Please return every line of the records below word for word, without changing, adding, or leaving out anything.
*** RECORDS FOR THIS EXERCISE ***
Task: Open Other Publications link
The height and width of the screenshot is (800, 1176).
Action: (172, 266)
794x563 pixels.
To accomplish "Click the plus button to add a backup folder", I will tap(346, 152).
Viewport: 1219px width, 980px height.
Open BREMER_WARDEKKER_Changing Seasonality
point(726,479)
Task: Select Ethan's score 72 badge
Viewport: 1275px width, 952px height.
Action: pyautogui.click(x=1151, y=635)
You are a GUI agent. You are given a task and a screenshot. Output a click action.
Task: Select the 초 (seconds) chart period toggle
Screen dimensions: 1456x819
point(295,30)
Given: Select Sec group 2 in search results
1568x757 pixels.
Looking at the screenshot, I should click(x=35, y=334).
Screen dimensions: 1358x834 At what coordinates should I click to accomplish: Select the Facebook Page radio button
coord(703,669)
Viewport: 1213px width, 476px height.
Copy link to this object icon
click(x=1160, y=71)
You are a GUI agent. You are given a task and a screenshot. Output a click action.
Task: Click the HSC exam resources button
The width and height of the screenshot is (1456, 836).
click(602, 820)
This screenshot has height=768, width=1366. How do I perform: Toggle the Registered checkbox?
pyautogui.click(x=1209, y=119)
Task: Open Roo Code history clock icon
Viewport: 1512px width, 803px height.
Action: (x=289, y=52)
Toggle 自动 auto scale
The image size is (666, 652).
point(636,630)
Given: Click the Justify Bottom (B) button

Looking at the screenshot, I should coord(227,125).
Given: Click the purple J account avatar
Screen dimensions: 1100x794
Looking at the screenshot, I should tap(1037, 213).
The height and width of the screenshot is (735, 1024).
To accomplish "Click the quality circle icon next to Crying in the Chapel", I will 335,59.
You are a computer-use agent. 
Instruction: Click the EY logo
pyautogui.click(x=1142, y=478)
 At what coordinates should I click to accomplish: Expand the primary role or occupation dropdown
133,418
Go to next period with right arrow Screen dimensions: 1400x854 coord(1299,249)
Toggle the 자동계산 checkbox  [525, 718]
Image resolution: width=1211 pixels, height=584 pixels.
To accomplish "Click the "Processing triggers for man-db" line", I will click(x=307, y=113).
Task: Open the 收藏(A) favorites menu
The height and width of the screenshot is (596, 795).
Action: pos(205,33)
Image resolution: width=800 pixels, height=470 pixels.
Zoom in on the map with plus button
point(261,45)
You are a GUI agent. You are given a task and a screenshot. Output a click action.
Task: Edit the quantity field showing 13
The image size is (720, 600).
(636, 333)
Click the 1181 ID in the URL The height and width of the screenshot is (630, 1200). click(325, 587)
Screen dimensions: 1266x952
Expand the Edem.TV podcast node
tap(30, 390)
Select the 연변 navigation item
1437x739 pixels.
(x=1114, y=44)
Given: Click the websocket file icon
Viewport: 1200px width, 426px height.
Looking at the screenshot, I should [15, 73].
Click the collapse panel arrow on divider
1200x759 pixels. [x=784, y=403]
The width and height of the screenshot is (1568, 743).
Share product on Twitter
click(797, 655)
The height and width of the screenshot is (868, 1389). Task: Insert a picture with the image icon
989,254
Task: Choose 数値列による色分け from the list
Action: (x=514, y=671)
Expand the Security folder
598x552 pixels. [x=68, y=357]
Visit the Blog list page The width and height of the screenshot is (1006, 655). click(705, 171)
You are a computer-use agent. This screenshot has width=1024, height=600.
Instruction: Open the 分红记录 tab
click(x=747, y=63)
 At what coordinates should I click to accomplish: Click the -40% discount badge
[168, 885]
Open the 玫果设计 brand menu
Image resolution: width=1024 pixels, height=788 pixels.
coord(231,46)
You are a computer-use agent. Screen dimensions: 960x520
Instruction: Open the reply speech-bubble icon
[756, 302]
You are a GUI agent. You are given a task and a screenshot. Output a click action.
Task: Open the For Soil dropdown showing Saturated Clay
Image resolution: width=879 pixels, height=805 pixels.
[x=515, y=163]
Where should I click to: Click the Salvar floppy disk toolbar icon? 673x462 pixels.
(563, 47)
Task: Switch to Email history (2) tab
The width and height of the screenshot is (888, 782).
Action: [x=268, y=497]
***
■ FINISHED TASK:
Task: Open Other Publications link
The height and width of the screenshot is (800, 1176).
Action: (172, 266)
794x563 pixels.
To accomplish "Click the plus button to add a backup folder", I will tap(346, 152).
Viewport: 1219px width, 980px height.
Open BREMER_WARDEKKER_Changing Seasonality
point(726,479)
Task: Select Ethan's score 72 badge
Viewport: 1275px width, 952px height.
Action: pyautogui.click(x=1151, y=635)
You are a GUI agent. You are given a task and a screenshot. Output a click action.
Task: Select the 초 (seconds) chart period toggle
Screen dimensions: 1456x819
point(295,30)
Given: Select Sec group 2 in search results
1568x757 pixels.
Looking at the screenshot, I should click(x=35, y=334).
Screen dimensions: 1358x834 At what coordinates should I click to accomplish: Select the Facebook Page radio button
coord(703,669)
Viewport: 1213px width, 476px height.
Copy link to this object icon
click(x=1160, y=71)
You are a GUI agent. You are given a task and a screenshot. Output a click action.
Task: Click the HSC exam resources button
The width and height of the screenshot is (1456, 836).
click(602, 820)
This screenshot has height=768, width=1366. How do I perform: Toggle the Registered checkbox?
pyautogui.click(x=1209, y=119)
Task: Open Roo Code history clock icon
Viewport: 1512px width, 803px height.
Action: (x=289, y=52)
Toggle 自动 auto scale
The image size is (666, 652).
point(636,630)
Given: Click the Justify Bottom (B) button

Looking at the screenshot, I should coord(227,125).
Given: Click the purple J account avatar
Screen dimensions: 1100x794
Looking at the screenshot, I should tap(1037, 213).
The height and width of the screenshot is (735, 1024).
To accomplish "Click the quality circle icon next to Crying in the Chapel", I will 335,59.
You are a computer-use agent. 
Instruction: Click the EY logo
pyautogui.click(x=1142, y=478)
 At what coordinates should I click to accomplish: Expand the primary role or occupation dropdown
133,418
Go to next period with right arrow Screen dimensions: 1400x854 coord(1299,249)
Toggle the 자동계산 checkbox  [525, 718]
Image resolution: width=1211 pixels, height=584 pixels.
To accomplish "Click the "Processing triggers for man-db" line", I will click(x=307, y=113).
Task: Open the 收藏(A) favorites menu
The height and width of the screenshot is (596, 795).
Action: pos(205,33)
Image resolution: width=800 pixels, height=470 pixels.
Zoom in on the map with plus button
point(261,45)
You are a GUI agent. You are given a task and a screenshot. Output a click action.
Task: Edit the quantity field showing 13
The image size is (720, 600).
(636, 333)
Click the 1181 ID in the URL The height and width of the screenshot is (630, 1200). click(325, 587)
Screen dimensions: 1266x952
Expand the Edem.TV podcast node
tap(30, 390)
Select the 연변 navigation item
1437x739 pixels.
(x=1114, y=44)
Given: Click the websocket file icon
Viewport: 1200px width, 426px height.
Looking at the screenshot, I should [15, 73].
Click the collapse panel arrow on divider
1200x759 pixels. [x=784, y=403]
The width and height of the screenshot is (1568, 743).
Share product on Twitter
click(797, 655)
The height and width of the screenshot is (868, 1389). Task: Insert a picture with the image icon
989,254
Task: Choose 数値列による色分け from the list
Action: (x=514, y=671)
Expand the Security folder
598x552 pixels. [x=68, y=357]
Visit the Blog list page The width and height of the screenshot is (1006, 655). click(705, 171)
You are a computer-use agent. This screenshot has width=1024, height=600.
Instruction: Open the 分红记录 tab
click(x=747, y=63)
 At what coordinates should I click to accomplish: Click the -40% discount badge
[168, 885]
Open the 玫果设计 brand menu
Image resolution: width=1024 pixels, height=788 pixels.
coord(231,46)
You are a computer-use agent. Screen dimensions: 960x520
Instruction: Open the reply speech-bubble icon
[756, 302]
You are a GUI agent. You are given a task and a screenshot. Output a click action.
Task: Open the For Soil dropdown showing Saturated Clay
Image resolution: width=879 pixels, height=805 pixels.
[x=515, y=163]
Where should I click to: Click the Salvar floppy disk toolbar icon? 673x462 pixels.
(563, 47)
Task: Switch to Email history (2) tab
The width and height of the screenshot is (888, 782).
Action: [x=268, y=497]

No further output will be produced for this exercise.